You can’t travel in Central America and not experience at least one ‘chicken bus’, and on our journey from Belize City to San Ignacio we discovered how they do busses in Belize. We grabbed seats at the back of the bus and kicked back listening to the calypso tunes, enjoying the flashing neon lights at the front and watching the countryside (mainly sugar cane fields) speed by. We stopped halfway for a ‘10 minute’ break which turned out to be 5 minutes at most and resulted in me screaming at the driver to stop as the bus started pulling out of the station before he’d made it back on to the bus. I was so relieved the driver had eventually agreed to stop that I forgot to be annoyed with him for jumping off the bus at the last-minute and almost ending up stranded with no means of communication in a random Belizean bus station.
When we eventually arrived into the border town of San Ignacio we were pretty hungry so headed straight to the local market for a lunch of very cheap (the entire lunch came to around £4) and very delicious, freshly cooked pupusas from an El Salvadoran family stall – accompanied by some radical evangelical preaching at full volume from a neighbouring stall’s television set. The church is incredibly powerful in Central America. Our guide was telling us how locals will be
asked expected to give all they have so that the priest can have a car, for example, while they are living on next to nothing.
The main reason for our visit to San Ignacio was it’s proximity to the incredible cave systems in the region, such as Crystal Cave and ‘ATM Cave’ which give visitors the opportunity to explore by wading/swimming/floating and clambering through them. The huge cavern of ATM was closed when we were in town due to the unseasonably high amount of rainfall. However, we took a day trip to ‘Barton Creek Cave’, traveling by minibus as far as the rain-swollen river crossing would allow us, before trekking the last mile down steep winding roads through beautiful jungle up to the mouth of the cave where we entered small 3-person kayaks and paddled into the cave itself.

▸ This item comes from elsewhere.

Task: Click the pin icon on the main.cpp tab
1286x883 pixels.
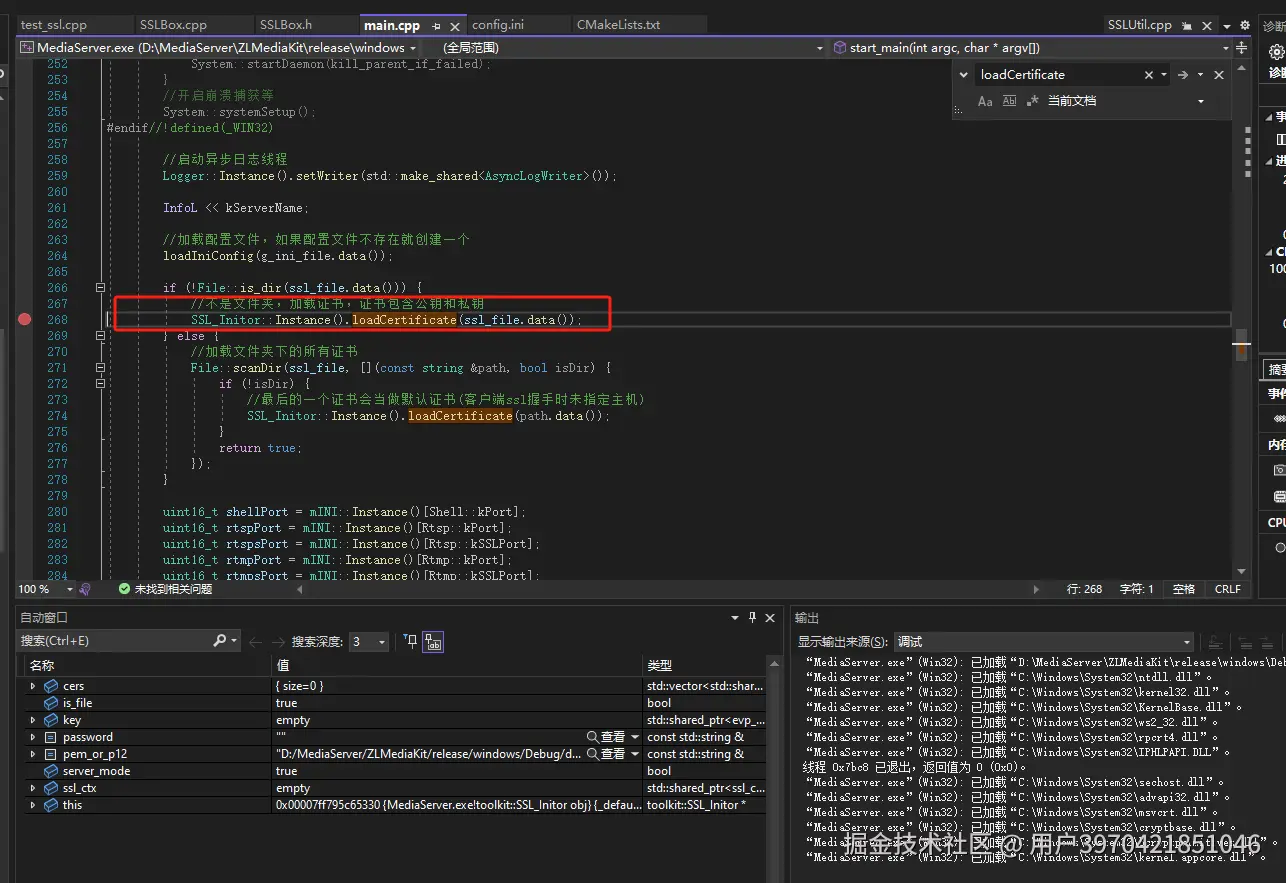Action: [x=436, y=26]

The history of the Cave is amazing, and as he paddled us gently along the passage between the cavernous walls, we heard about how the ancient Maya had seen the cave as a sacred place, leaving offerings of jewellery and pottery, remains of which can still be seen on high ledges above us. The natural features of the cave created several raised walkways and bridges that the Maya used to navigate the cave interior and place pots to collect the dripping fresh water from vast stalactites high above. Thanks to the high level of water entering the cave we couldn’t explore as far as we would have liked and our line of kayaks had to turn back in the darkness when confronted with a narrow gap under a ledge that would have been too tight a squeeze.

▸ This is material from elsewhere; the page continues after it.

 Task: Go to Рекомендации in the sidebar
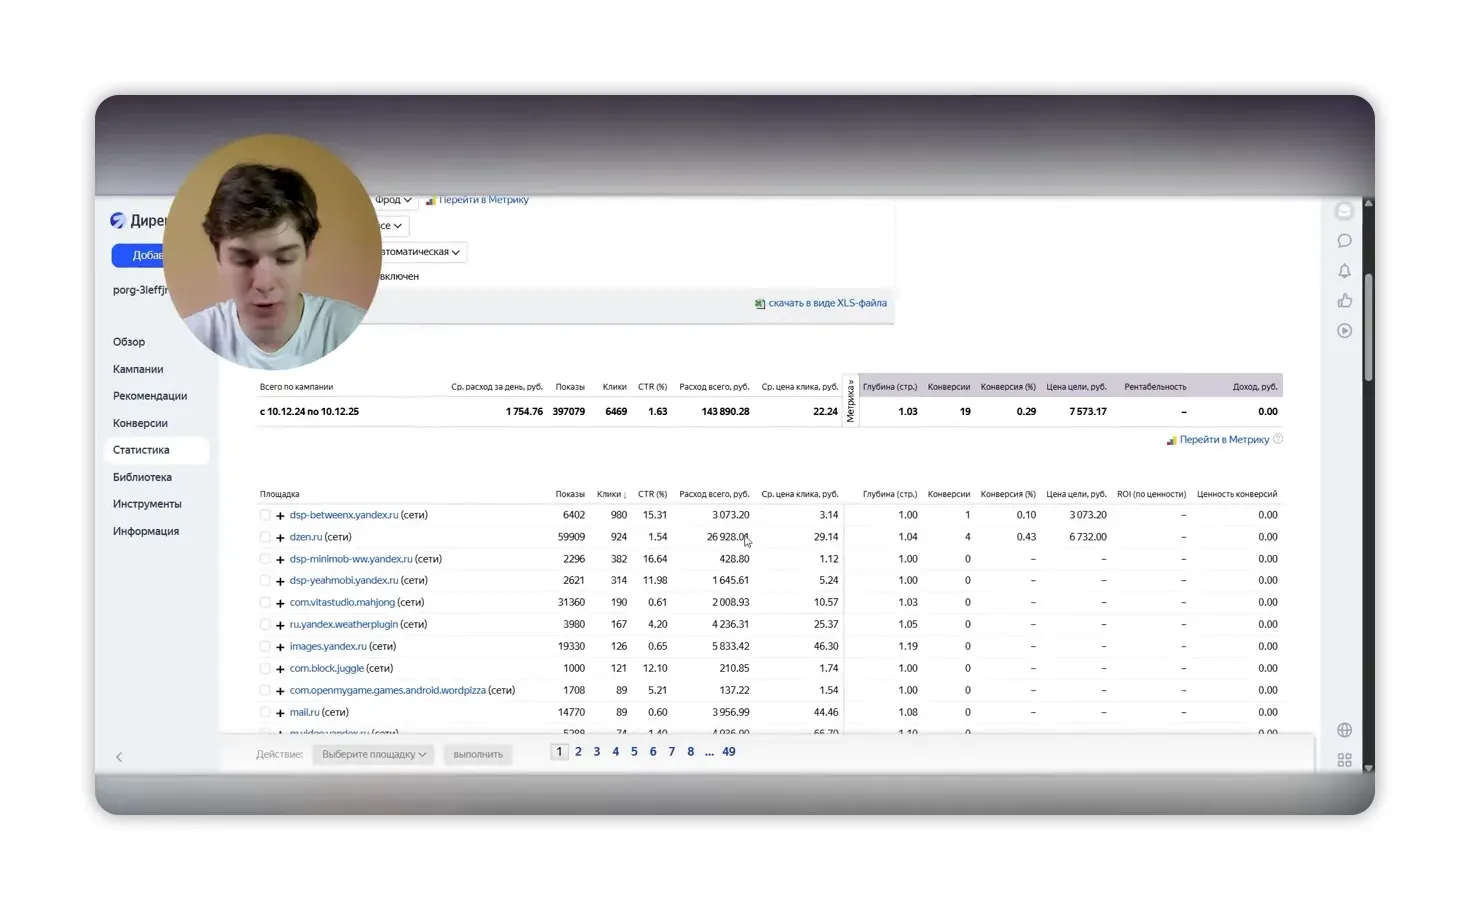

Food was high on the agenda for San Ignacio (oh you’re surprised, you say?) and we had two fantastic evening meals during our short visit. The first was at a small restaurant named Ko-Ox Han Nah (‘lets go eat’ in Mayan) which did delicious hearty meals for a relatively low price. It’s a very popular tourist spot so we had to wait a little for a table, but it gave us the opportunity to chat to an interesting guy from the USA who was a yachtsman and spent winters over the border in Guatemala, nipping into Belize every few months to keep the visa ticking over. Not a bad way to spend your days.
We’d planned to meet his cousin here in San Ignacio who had been travelling Central America in the opposite direction to us (she started in Costa Rica and journeyed north). We had a happy meal chatting all about our experiences and sharing tips on where each other we’re visiting next. It’s always nice to see a friendly face on your travels!

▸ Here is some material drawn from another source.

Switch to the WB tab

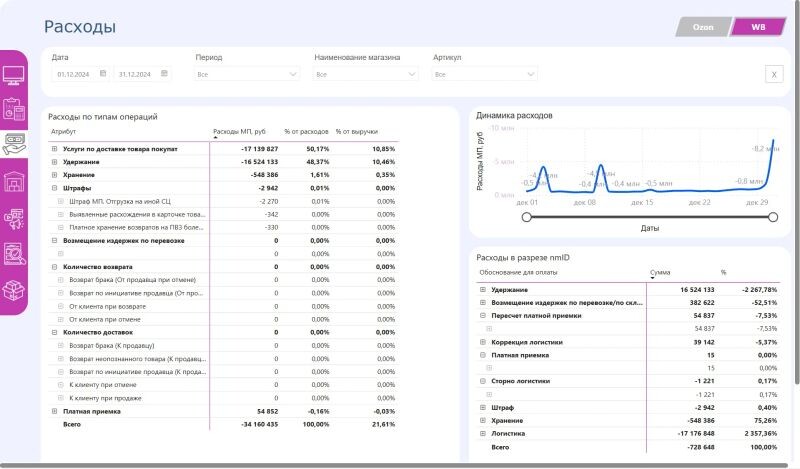pos(758,27)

The second restaurant we’d highly recommend if you’re visiting San Ignacio is ‘Guava Limb Restaurant & Cafe’, at the other end of the Main Street. It is a little more pricey than the spots in the centre of town, but the service, presentation, atmosphere and incredible food are well worth it – even on a backpacker’s budget. I had a delicious ‘Gado Gado’ which is an Indonesian dish of local stir fried vegetables seasoned with a light sweet soy and ginger sauce, lemon grass, sesame seeds and peanuts, accompanied by a homemade peanut sauce served with rice noodles and satay chicken and he enjoyed a huge French Cafe Salad (Maya Farm mixed green salad with pan-seared chicken, warm brie & toasted almonds served with a creamy herb dressing). This meal was at least 10 weeks ago at the time of writing this post and we’re still raving about it, so if you’re ever in the area, go go go!